The Nobel committee has awarded this year’s prize in physiology or medicine to Dr. Robert Edwards, a pioneer of in vitro fertilization. Given how long ago this achievement took place, this decision is surely meant to be read partially as a political statement – an implicit rebuke of the right-wing churches that want to deny people the right to exercise control over their own bodies.
And right on cue, the Roman Catholic church stepped in to once again remind us of its existence:
The Vatican-based International Federation of Catholic Medical Associations also expressed its dismay about the Nobel committee’s announcement.
Jose Simon Castellvi, the federation’s president, said: “Although IVF has brought happiness to the many couples who have conceived through this process, it has done so at an enormous cost. That cost is the undermining of the dignity of the human person.”
A 2008 document on bioethics issued by the Congregation for the Doctrine of the Faith repeated earlier Vatican condemnations of in vitro fertilisation because it separates procreation from the conjugal act in marriage…

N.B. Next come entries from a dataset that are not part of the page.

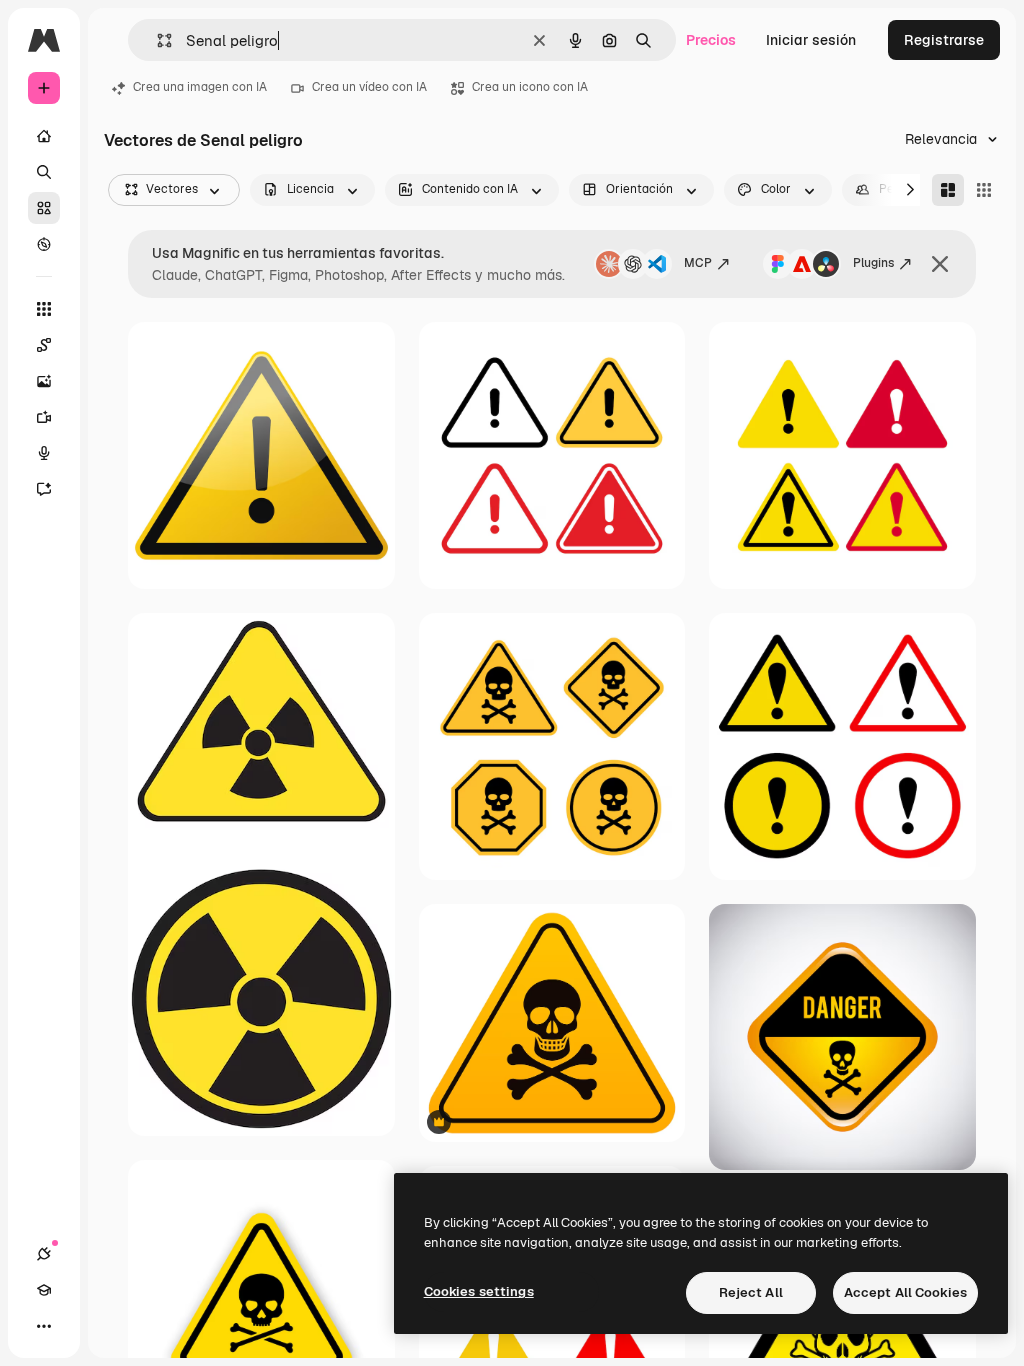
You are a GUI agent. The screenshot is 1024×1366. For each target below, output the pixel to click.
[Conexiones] (44, 1254)
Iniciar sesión (811, 40)
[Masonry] (948, 190)
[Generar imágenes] (44, 381)
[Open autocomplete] (156, 40)
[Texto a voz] (44, 453)
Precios (711, 40)
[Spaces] (44, 345)
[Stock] (44, 208)
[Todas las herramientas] (44, 309)
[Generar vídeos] (44, 417)
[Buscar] (44, 172)
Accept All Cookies (905, 1292)
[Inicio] (44, 136)
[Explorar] (44, 244)
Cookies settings (479, 1291)
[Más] (44, 1326)
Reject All (751, 1292)
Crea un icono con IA (530, 87)
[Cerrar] (940, 264)
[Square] (984, 190)
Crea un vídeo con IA (369, 87)
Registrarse (944, 40)
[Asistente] (44, 489)
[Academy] (44, 1290)
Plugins (873, 263)
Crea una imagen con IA (200, 87)
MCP (698, 263)
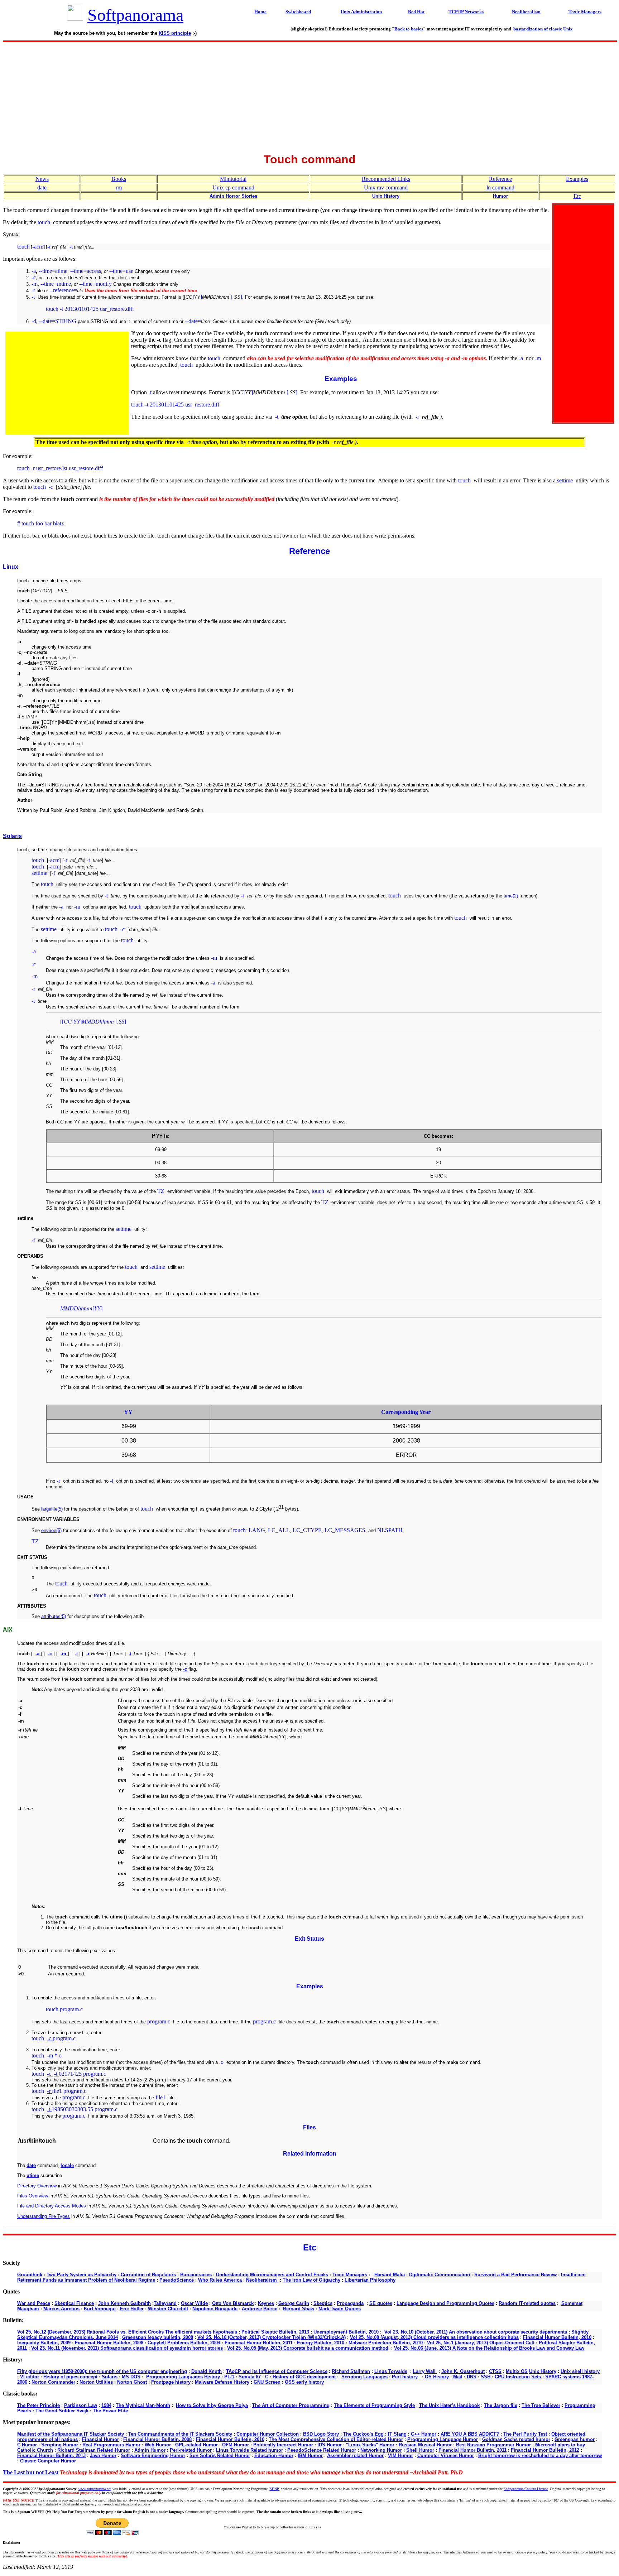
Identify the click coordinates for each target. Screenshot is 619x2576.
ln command (500, 187)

Whatever else you can say about them, at least the Catholic hierarchy realizes the implications of their own beliefs. A normal IVF cycle involves the fertilization of multiple eggs, of which only one is usually implanted and the rest discarded – so if a fertilized egg is a person possessing a soul, then fertility clinics would be engaging in destruction of human life akin to abortion. So it makes sense, given their starting premises, that they’d be opposed to that as well. On the other hand, you have to admit that their opposition seems much more perfunctory, compared to the time, energy and effort they spend trying to stop abortion. When was the last time you heard of someone being denied communion for having a test-tube baby, or pro-lifers picketing a fertility clinic?
But regardless, their position is still a ridiculous and irrational superstition. A fertilized egg is not a person, just as an acorn is not an oak tree. Personhood requires sentience, consciousness, thoughts, feelings, and the zygote has none of these. It’s a seed from which those qualities may someday develop, but only if a long and complicated chain of developmental events occurs successfully. If that chain of events doesn’t occur, the zygote has no more chance of becoming a human being than a swab of cheek cells.
But there is one thing about this that’s truly offensive, and that’s the belief – not unique to Catholics, but found among the hierarchs of most religions – that there is only one acceptable way to live, and that they alone are the authorities who know what it is. If anything at all disrespects “the dignity of the human person”, it’s telling people how they must lead their lives – only one kind of birth, one kind of love, one kind of marriage, one kind of death that’s allowable, and that they’re sinful and disordered if they don’t conform.
The true nature of human beings is diversity – diversity in who we love, in how we pledge our commitment, in how we organize our families, in how we react to the slings and arrows of fate – and there is more than one way to lead a healthy, happy, ethical life. As long as religious fundamentalists deny this and try to force all human beings onto the one narrow path they deem permissible, they will deserve only scorn and condemnation.